The .bat file quandary...from hell!

Ugh. I’m pressing the limits of the MS-DOS command system here, I think.

I need to make a .bat file that stores the current directory, switches to another directory based on what flavor of Windows we’re on (NT-based or 9x), runs an executable, and changes back to the original directory.

So far, I know how to run the executable. I’m pretty well stuck with the .bat format due to various issues. Any help?

The command cd will give you the current directory. cd > file.txt will save the current directory to the file.txt

I don’t remember now how you can feed the contents of file.txt to the cd command. I tried cd < file.txt, but it didn’t work

Oh, and use the full path, eg. cd > c:\windows\file.txt, or else the program will not find file.txt after changing directory.
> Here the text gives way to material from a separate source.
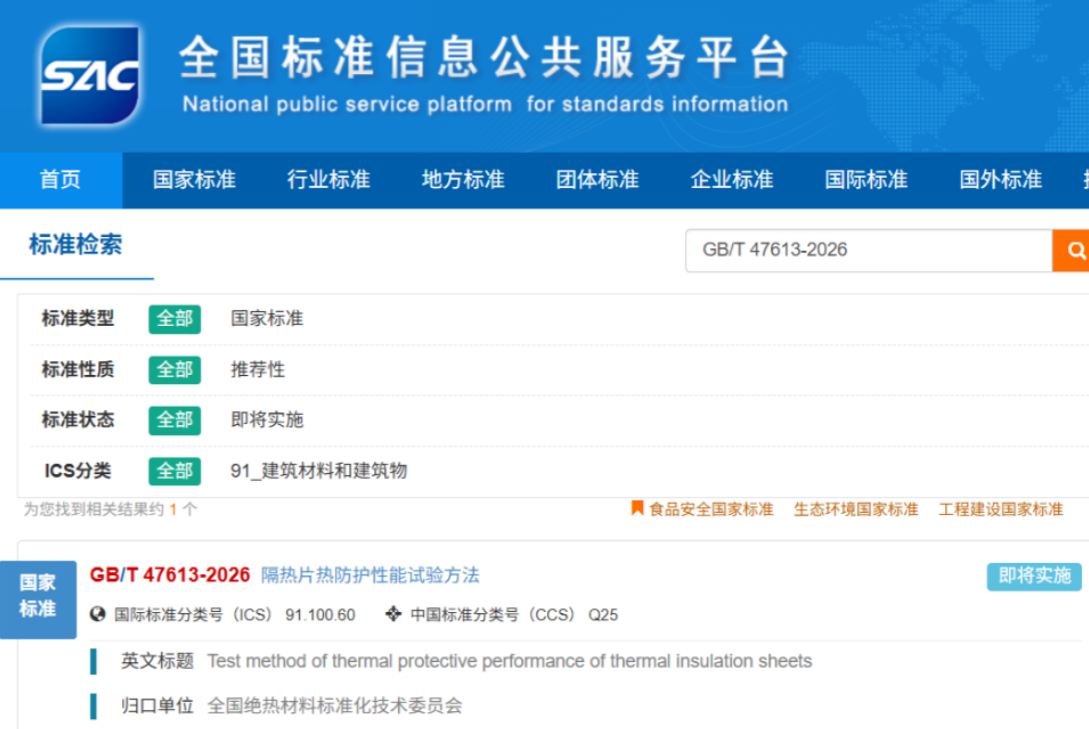Click the orange bookmark flag icon
Viewport: 1089px width, 729px height.
coord(637,508)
Do you really need to change the directory? Unless the program you’re running needs some external files in the same directory you can either provide a fully qualified path to the .exe or make sure it’s in your Path environment variable. Then you can run the program and still be in the directory you started from.

On Win2K (and XP?) you can use the built-in variable CD, e.g. set olddir=%CD%, followed by cd %olddir% later. On Win9x, this page explains how to achieve the same result.

The fully-qualified path is going to depend on the OS, which presents an issue.

My two approaches would be:

  1. IF %VER%==“Windows_NT” goto changedir1
    GOTO CHANGEDIR2
    :CHANGEDIR1
    CD whatever1
    GOTO FINISH
    :CHANGEDIR2
    CD whatever2
    :FINISH
  2. IF EXIST C:\WINDOWS\NUL CD whatever1
    IF EXIST C:\WINNT\NUL CD whatever2

Either way, horrible spaghetti logic.